What the sync server can see
A lofi app is local-first: without sync, everything lives on the device and this page is moot. The moment an account syncs — to a managed deployment or to a self-hosted node — a server holds a copy of the data. This page states plainly what that server can and cannot do with it, what the user holds that the server never does, and which of those lines move as the encryption surface grows.
The server's view
The pinned data layer (Jazz 2) uses a trusted-server model: the sync server materializes table state, evaluates permission policies, and serves queries. Three consequences follow.
- Ordinary column values are readable by the store operator. Permissions bound which identities may read or write rows; they do not hide data from the server that enforces them.
- Structure and metadata are always visible: which tables exist, row identities, who wrote, when, and how much. This holds even for encrypted columns.
- Choosing the operator is a real security decision. Self-hosting (a lofi-node) does not make the server blind; it makes the reader you. "Your server reads your data" and "someone else's server reads your data" are different threat models, and lofi treats the choice of sync location as user data, not developer configuration.
What the user holds
- The account identity secret. Accounts are device-local and cryptographic; there is no server-side account to reset or impersonate. The server never holds recoverable account material.
- Recovery material: the recovery phrase, and optionally a recoverable passkey. Losing both loses the account; no operator can restore it, which is the honest half of holding the keys.
- The sync location, enrolled by ticket and revocable at the node.
- Sealed local state. Nothing bearer-shaped sits in browser storage in cleartext: the sync declaration persists as an envelope under a device-bound key, and store-administration capability is either sealed behind the user's passkey or never persisted at all.
Encrypted columns: content the server cannot read
Fields declared with s.encryptedText / s.encryptedJson are sealed on the client before they
enter Jazz. The key derives from the account secret, so every device holding the account decrypts
and nobody else can, including the store operator. For those fields the server's view degrades to
"rows of a certain size and cadence exist."
The constraints are mechanical, not policy: an encrypted column cannot be a filter or permission target, because the server cannot evaluate what it cannot read; and it is account-private — a row shared with another account is undecryptable for them by design, and reads refuse loudly rather than return garbage. Details: encrypted columns.
Tickets: what possession grants
An app-connect ticket is a bearer credential with 256-bit entropy.
- A sync-scoped ticket is transport capability. Holding one allows connecting and syncing as the store's transport layer permits; reading data still requires an identity the permissions admit. Revocation is one command at the node and closes live connections within seconds.
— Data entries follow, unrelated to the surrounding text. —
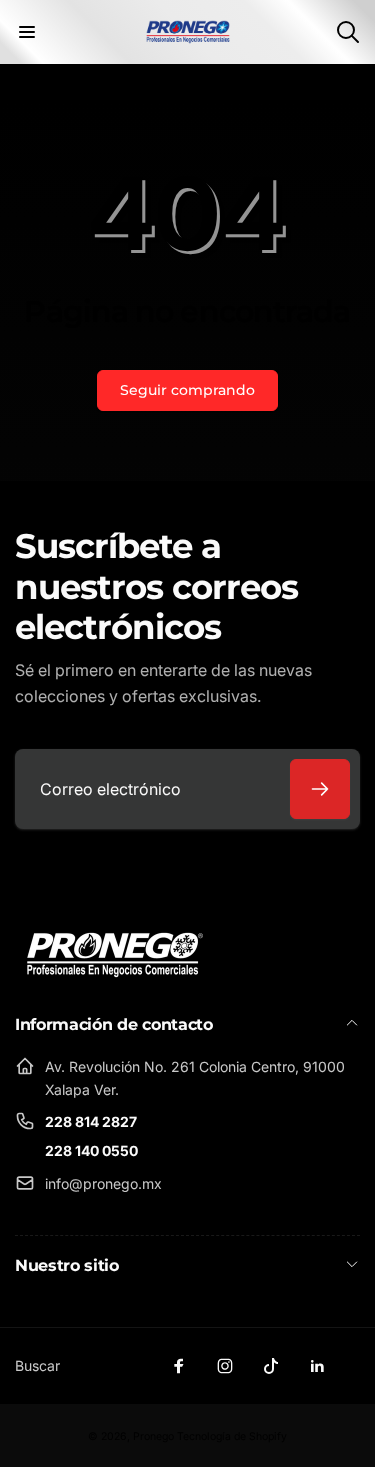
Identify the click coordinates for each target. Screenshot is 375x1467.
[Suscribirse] (320, 789)
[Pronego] (115, 954)
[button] (27, 32)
- A provision-scoped ticket is store administration by possession. The app therefore refuses to hold one loosely: on enrollment it is exchanged for a derived sync ticket (which becomes the everyday transport credential and dies with its parent on revocation), and the provision original is sealed behind the user's passkey or kept only in memory, with the user's password manager as the durable copy.
Same-origin script (XSS) is the attacker this custody is shaped around. Script running on the app's origin can use whatever the page can use: it can drive the silent open of the sync declaration, so a compromised origin leaks transport capability. What it cannot do silently is obtain admin capability — unlocking sealed provision material is a user-verifying passkey prompt, so theft degrades from silent to prompted, and a prompt the user did not initiate is the signal to decline. At-rest theft (disk images, backups, storage exfiltration) gets the stronger guarantee: sealed records are ciphertext without the device key or the passkey.
Where the lines move
- Shared-field encryption is the designed next step: distributing a field key wrapped to each member's account key, stored as ordinary synced data the server cannot open. That demotes the server from passive reader to active attacker for shared fields — it could only attempt key substitution during membership changes, a detectable act rather than silent reading.
- Metadata blindness is out of scope under the pinned engine: a server that evaluates policies and queries must see structure. A fully blind relay is a different architecture and is not claimed.
Read this page as the definition behind the phrase "the user holds the keys": identity, recovery, location, and at-rest custody today, with content blindness per field where the schema declares it.